0

I found this post on selecting a range from an array, and have to use the LINQ option:

Selecting a range of items inside an array in C#

Ultimately, I'm trying to get the last four lines from some text file. After, I've read in and cleaned the lines for unwanted characters and empty lines, I have an array with all of the lines. I'm using the following to do so:

string[] allLines = GetEachLine(results);
string[] lastFourLines = allLines.Skip(allLines.Length - 4).Take(4).ToArray();

This works fine, but I'm wondering if I could somehow skip assinging to the allLines variable all together. Such as:

string[] lastFourLines = GetEachLine(results).Skip(returnedArrayLength - 4).Take(4).ToArray();
hallibut
  • 136
  • 1
  • 12
  • what is the type and nature of results parameter? – sairfan Dec 15 '21 at 19:22
  • 1
    What happened when you tried the code you want to use? – Jon Skeet Dec 15 '21 at 19:24
  • It's a string. It comes from calling File.ReadAllText(myFile). The string is everything that's in the file. GetEachLine is a method I wrote that ultimately gets rid of unwanted characters and lines, then returns a string[] with each element being a line from the file. – hallibut Dec 15 '21 at 19:25
  • So the top code works. In the bottom code, I don't know how to get the length of GetEachLine() without assinging it to a variable first. – hallibut Dec 15 '21 at 19:26
  • As noted in some other answers, you have already thrown out efficiency when you chose to return `string[]` from `GetEachLIne`. (BTW, what is the type of `results`?). At that point your first code works fine, except it runs through all the elements in the array to get to the last 4, much better to use your knowledge of it as an array to get the last four elements. – NetMage Dec 16 '21 at 20:24

3 Answers3

2

It would be better to change GetEachLine and code preceding it (however results is computed) to use IEnumerable<T> and avoid using an array to read the entire file in memory for the last four lines (unless you use all of results for something else) - consider using File.ReadLines.

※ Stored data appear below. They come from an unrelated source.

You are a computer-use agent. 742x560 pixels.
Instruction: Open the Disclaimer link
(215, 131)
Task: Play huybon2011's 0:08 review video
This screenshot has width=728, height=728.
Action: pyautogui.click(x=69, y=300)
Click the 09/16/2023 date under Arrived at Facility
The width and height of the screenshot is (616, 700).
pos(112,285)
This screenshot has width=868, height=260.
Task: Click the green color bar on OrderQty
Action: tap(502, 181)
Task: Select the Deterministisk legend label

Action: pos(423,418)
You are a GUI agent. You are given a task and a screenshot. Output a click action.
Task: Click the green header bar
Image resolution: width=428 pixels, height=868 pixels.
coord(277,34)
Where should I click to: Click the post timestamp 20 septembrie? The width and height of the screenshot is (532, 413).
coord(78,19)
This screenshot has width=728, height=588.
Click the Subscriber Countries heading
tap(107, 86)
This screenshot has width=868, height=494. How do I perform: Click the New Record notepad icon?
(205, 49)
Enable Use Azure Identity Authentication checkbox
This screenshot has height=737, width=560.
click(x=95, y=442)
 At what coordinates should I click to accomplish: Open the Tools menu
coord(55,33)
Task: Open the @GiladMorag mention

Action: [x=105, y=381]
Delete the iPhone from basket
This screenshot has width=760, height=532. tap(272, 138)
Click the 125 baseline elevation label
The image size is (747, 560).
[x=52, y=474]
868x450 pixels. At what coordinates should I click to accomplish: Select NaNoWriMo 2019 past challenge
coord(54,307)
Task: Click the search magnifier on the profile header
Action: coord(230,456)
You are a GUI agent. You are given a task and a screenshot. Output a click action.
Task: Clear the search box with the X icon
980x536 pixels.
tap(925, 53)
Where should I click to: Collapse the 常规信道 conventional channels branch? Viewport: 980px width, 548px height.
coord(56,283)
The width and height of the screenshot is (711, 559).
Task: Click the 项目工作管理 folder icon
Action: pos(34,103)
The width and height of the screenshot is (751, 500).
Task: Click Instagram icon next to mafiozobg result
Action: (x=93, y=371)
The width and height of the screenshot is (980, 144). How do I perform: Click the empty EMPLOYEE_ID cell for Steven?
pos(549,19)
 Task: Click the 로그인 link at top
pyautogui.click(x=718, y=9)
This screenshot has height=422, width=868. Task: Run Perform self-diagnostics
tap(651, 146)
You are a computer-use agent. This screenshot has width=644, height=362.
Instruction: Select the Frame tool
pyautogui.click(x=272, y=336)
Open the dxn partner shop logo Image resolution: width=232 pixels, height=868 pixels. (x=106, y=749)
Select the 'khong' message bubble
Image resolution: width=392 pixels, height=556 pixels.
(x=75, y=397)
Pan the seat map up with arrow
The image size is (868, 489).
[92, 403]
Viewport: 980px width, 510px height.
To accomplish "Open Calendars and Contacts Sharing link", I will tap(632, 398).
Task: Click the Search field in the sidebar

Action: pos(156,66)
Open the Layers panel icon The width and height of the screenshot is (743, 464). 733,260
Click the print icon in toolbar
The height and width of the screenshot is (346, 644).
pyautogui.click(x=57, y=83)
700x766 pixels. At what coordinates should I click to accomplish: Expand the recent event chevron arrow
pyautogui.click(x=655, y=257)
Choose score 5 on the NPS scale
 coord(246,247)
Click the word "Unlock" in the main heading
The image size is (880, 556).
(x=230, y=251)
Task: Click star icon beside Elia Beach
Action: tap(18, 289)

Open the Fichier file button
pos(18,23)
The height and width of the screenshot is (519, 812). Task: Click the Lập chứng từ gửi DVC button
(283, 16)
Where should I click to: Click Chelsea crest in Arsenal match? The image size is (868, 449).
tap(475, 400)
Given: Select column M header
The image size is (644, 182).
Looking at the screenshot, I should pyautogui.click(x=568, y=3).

However, if you are using .Net Core 2.0 or greater, you can use Enumerable.TakeLast to efficiently return the last four lines:

var lastFourLines = GetEachLine(results).TakeLast(4);
NetMage
  • 26,163
  • 3
  • 34
  • 55
  • Can you elaborate on what you meaning by using IEnumerable to avoid using an array? – hallibut Dec 19 '21 at 04:26
  • @hallibut It would be better if `GetEachLine` returned `IEnumerable` instead of `string[]`. I would need to see the code of `GetEachLine` to be specific on changes. – NetMage Dec 23 '21 at 00:43
1

if GetEachLine() returns string[] then that should work fine, though null checking may be needed.

As you chain more you may want to use line breaks to increase readability:

string[] lastFourLines = GetEachLine(results)
    .Skip(allLines.Length - 4)
    .Take(4)
    .ToArray();

allLines.Length won't exist unless you still have line 1 from your question, you can avoid calling GetEachLine() twice by using TakeLast().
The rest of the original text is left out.